27/06/2025
Si tuviéramos que elegir protagonistas en verano, esas serían, sin duda, las uñas. Durante los meses estivales se visten de fiesta, trasnochan, salen de terrazas, de copas… y de los zapatos. Es, definitivamente, su momento.
Pero no siempre fue así. Mucho antes de que las estanterías se llenaran de esmaltes con nombres extravagantes y brillos imposibles, pintarse las uñas era un acto casi sagrado, un ritual reservado a unos pocos.
En el Antiguo Egipto, reyes y reinas las teñían de rojo y púrpura para mostrar su vínculo con lo divino. Nos imaginamos a Cleopatra seduciendo a Marco Antonio con unas uñas granate, o a Ramsés II, con una manicura magenta, aprobando la obra final de Abu Simbel.
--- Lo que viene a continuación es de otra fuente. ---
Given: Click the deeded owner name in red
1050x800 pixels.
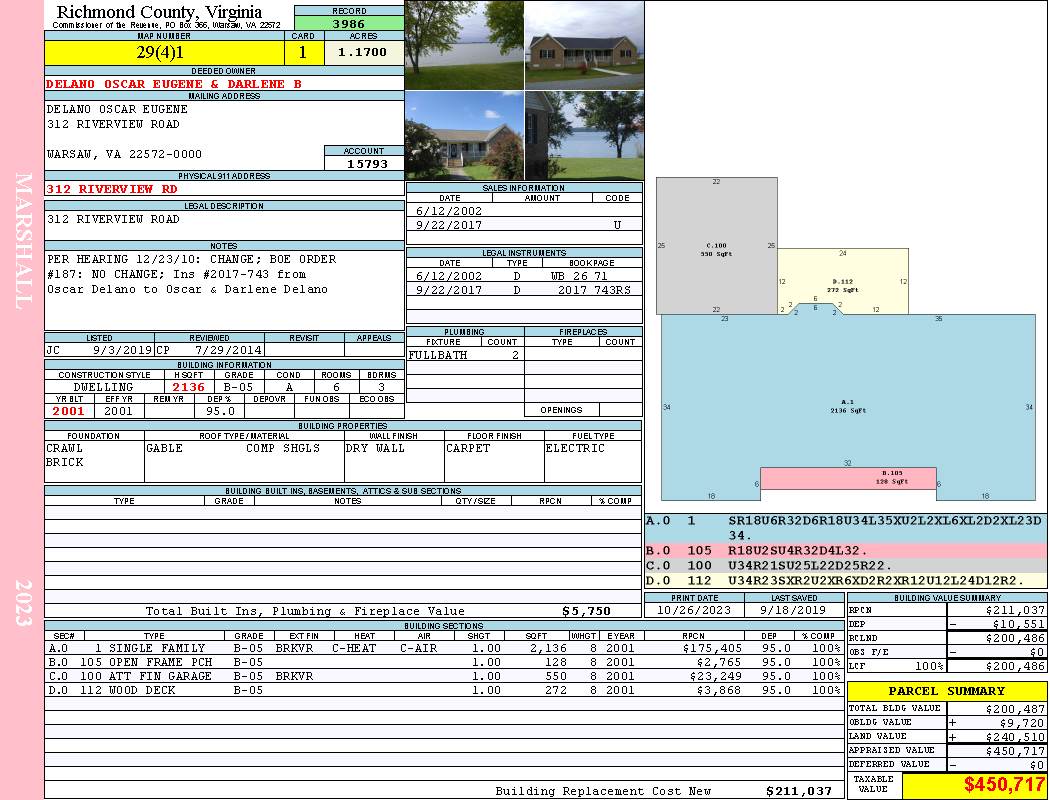Looking at the screenshot, I should tap(174, 84).
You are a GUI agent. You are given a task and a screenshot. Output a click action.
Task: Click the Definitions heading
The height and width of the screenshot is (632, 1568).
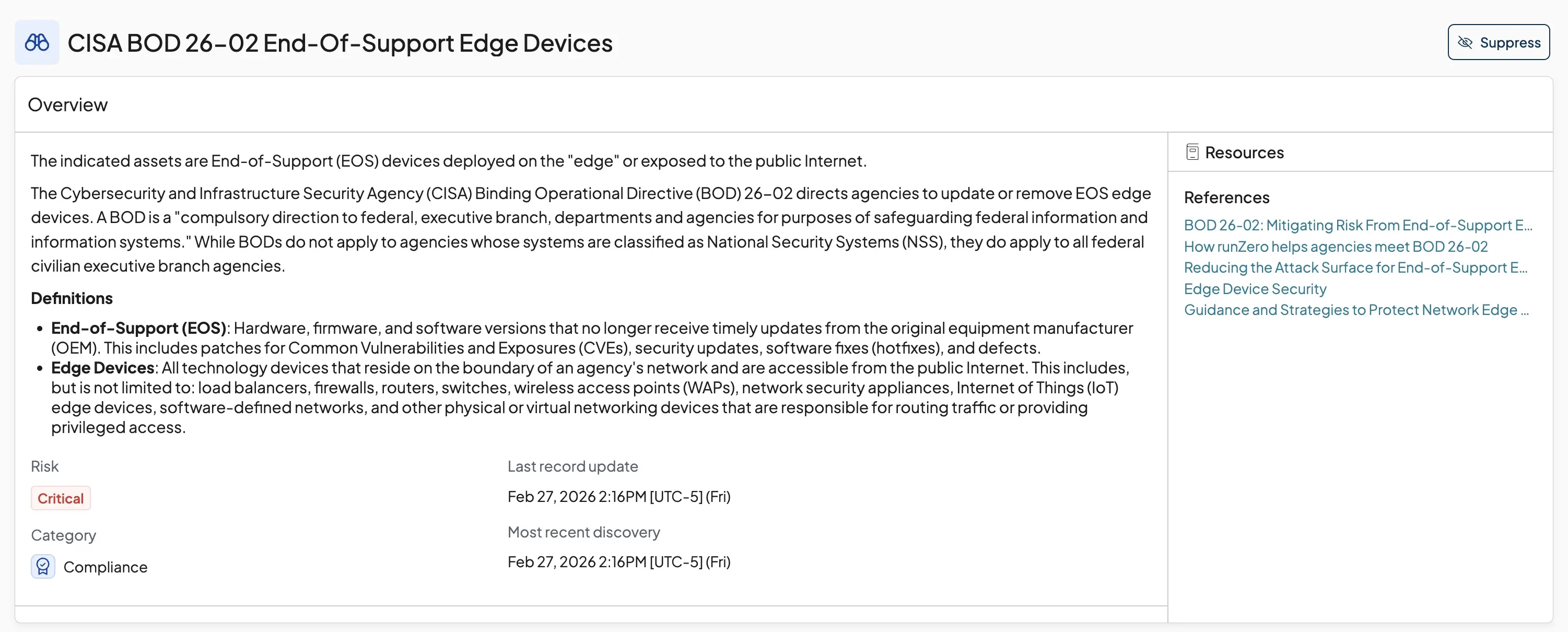(72, 298)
En la China imperial, los nobles lucían larguísimas uñas-joya, cubiertas con lacas hechas de pétalos, goma y cera, en colores reservados a la aristocracia como el oro, la plata o el rojo intenso. En la India, la henna narraba historias sobre uñas y manos, como parte de rituales donde lo estético y lo espiritual se unían.
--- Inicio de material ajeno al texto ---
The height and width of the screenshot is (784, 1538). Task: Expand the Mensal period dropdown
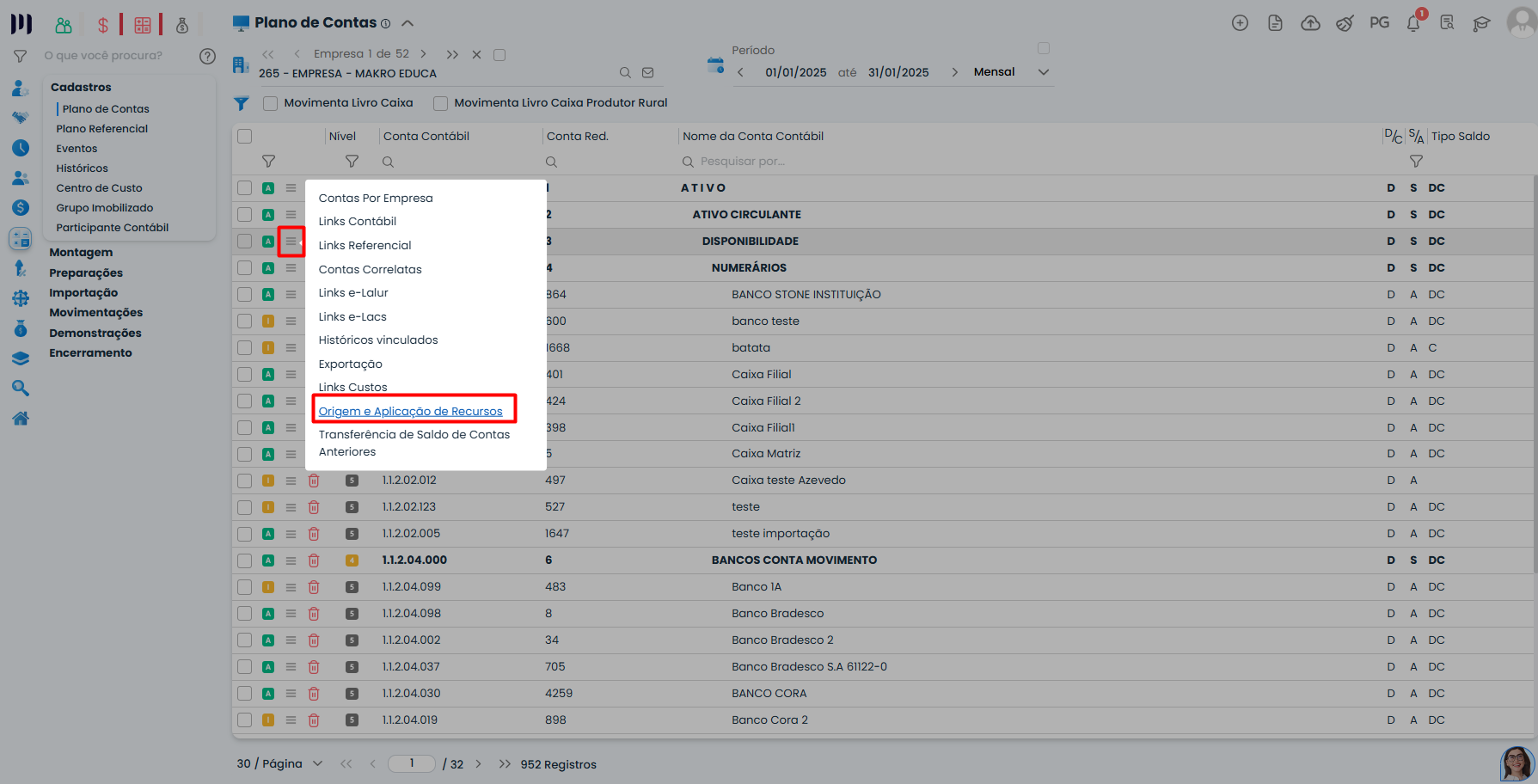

Con los siglos y la llegada de la cosmética moderna, esta tradición milenaria dio un giro. En 1932, los hermanos Charles y Joseph Revson y el químico Charles Lachman transformaron la pintura de coches en barniz de uñas, creando Revlon e iniciando la era dorada del esmalte femenino.
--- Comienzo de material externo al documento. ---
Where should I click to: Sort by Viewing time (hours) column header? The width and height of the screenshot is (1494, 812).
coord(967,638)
Hoy, pintarse las uñas no pertenece a un género, clase ni norma. Lo que fue símbolo de poder o feminidad, hoy es pura expresión. Sin embargo, hay algo ancestral en ese gesto de aplicar color sobre las uñas. Quizá porque, al hacerlo, evocamos un eco antiguo que late bajo el esmalte.
Eso celebramos en cada evento Monbull: un homenaje contemporáneo al ritual milenario de la belleza y el encuentro en un espacio único.